» DOCUMENT TEXT
05 Mar 2013, BioSpectrum Bureau , BioSpectrum
Singapore: Prana Biotechnology announced the upcoming presentation of new data demonstrating the ability of PBT2 to reduce the damage to brain cells, caused by the accumulation of the tau protein and preventing subsequent cognitive impairment. The tau protein, along with the Abeta protein, are the two major proteins associated with Alzheimer's disease. PBT2 is currently in a phase II clinical trial, the Imagine trial, which is now fully enrolled and will be completed at the end of the year.
The findings are consistent with the improvement in cognition previously reported in transgenic Alzheimer's mice studies and in patients in a phase IIa clinical trial with PBT2 and further validate the metal targeting mechanism of action of PBT2. New data will be presented by Prana scientist and associate professor Paul Adlard at the 11th International Conference on Alzheimer's and Parkinson's disease, to be held in Florence, Italy, March 6-10, 2013.

» TASKS FOR THIS EXERCISE
1. Can you set down the part of the PBT2 article starting at "05 Mar 2013, BioSpectrum" and ending at "of the year.", word for word?
2. Do these statements agree with the PBT2 article? Answer yes or no for each, quoting the words that decide it.
(a) The Imagine trial has finished enrolling patients.
(b) The new data will be presented at a conference in Florence, Italy.
(c) PBT2 is currently in a phase III clinical trial.

» GIVEN RECORDS
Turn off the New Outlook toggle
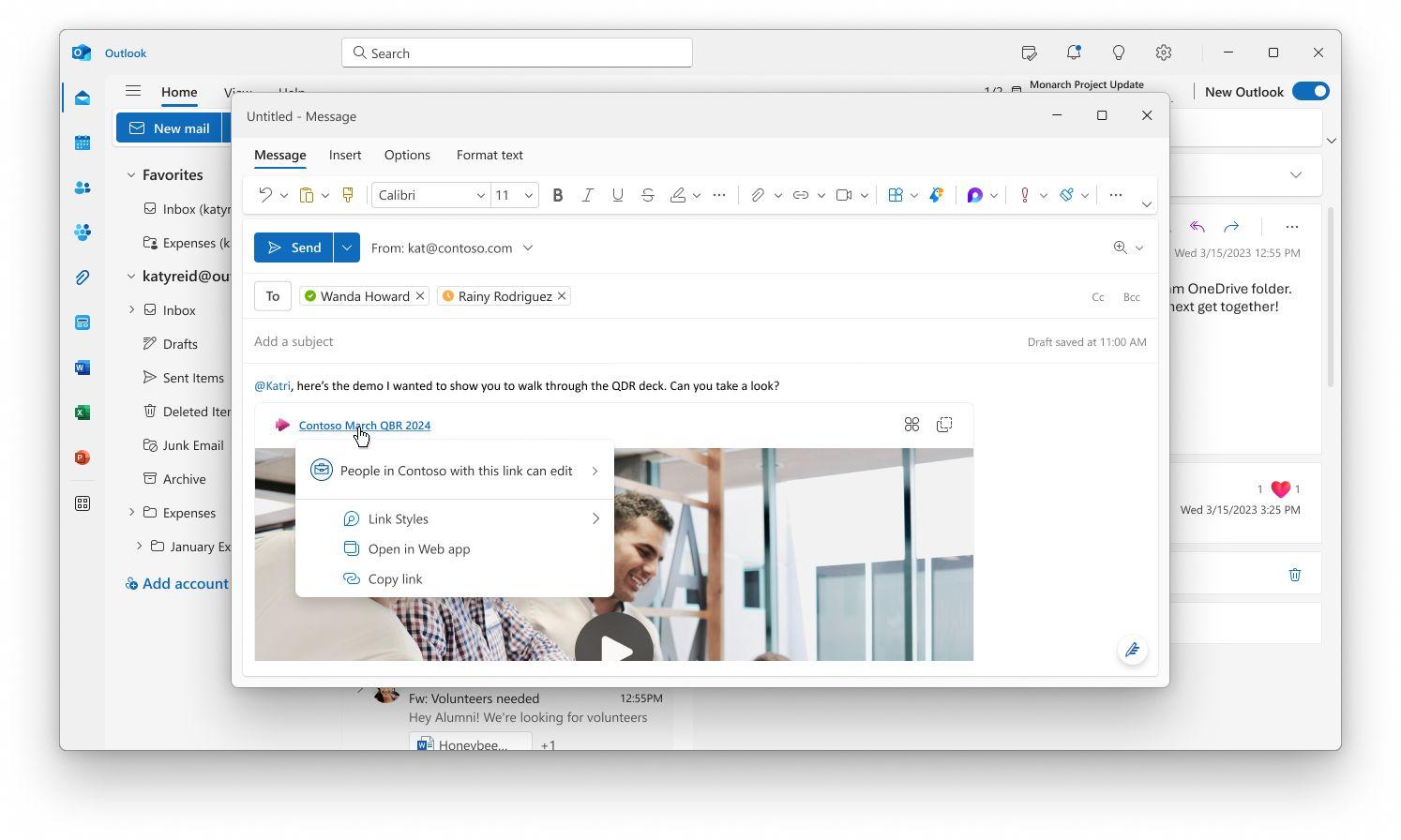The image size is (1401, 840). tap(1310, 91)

--

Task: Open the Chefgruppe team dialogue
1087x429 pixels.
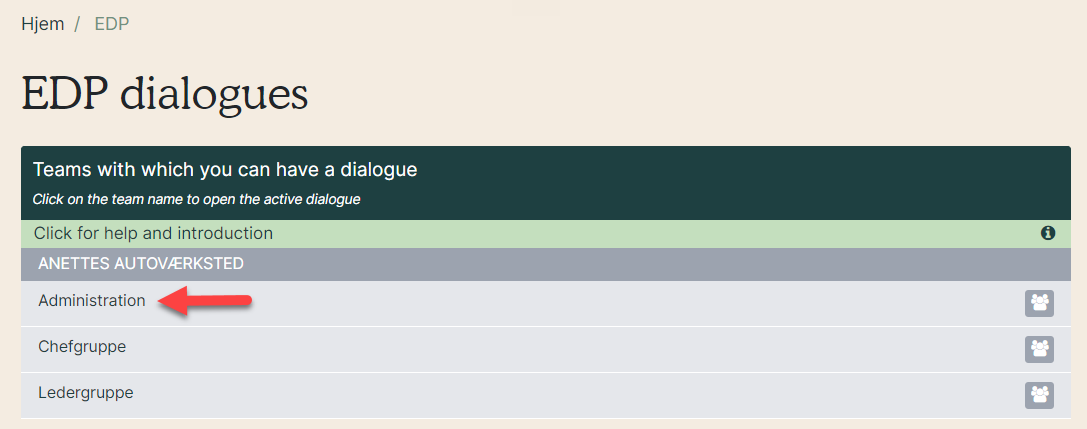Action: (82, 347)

» SOLUTIONS TO THE EXERCISE
1.
05 Mar 2013, BioSpectrum Bureau , BioSpectrum
Singapore: Prana Biotechnology announced the upcoming presentation of new data demonstrating the ability of PBT2 to reduce the damage to brain cells, caused by the accumulation of the tau protein and preventing subsequent cognitive impairment. The tau protein, along with the Abeta protein, are the two major proteins associated with Alzheimer's disease. PBT2 is currently in a phase II clinical trial, the Imagine trial, which is now fully enrolled and will be completed at the end of the year.

2.
(a) Yes: "which is now fully enrolled"
(b) Yes: "to be held in Florence, Italy"
(c) No: "PBT2 is currently in a phase II clinical trial"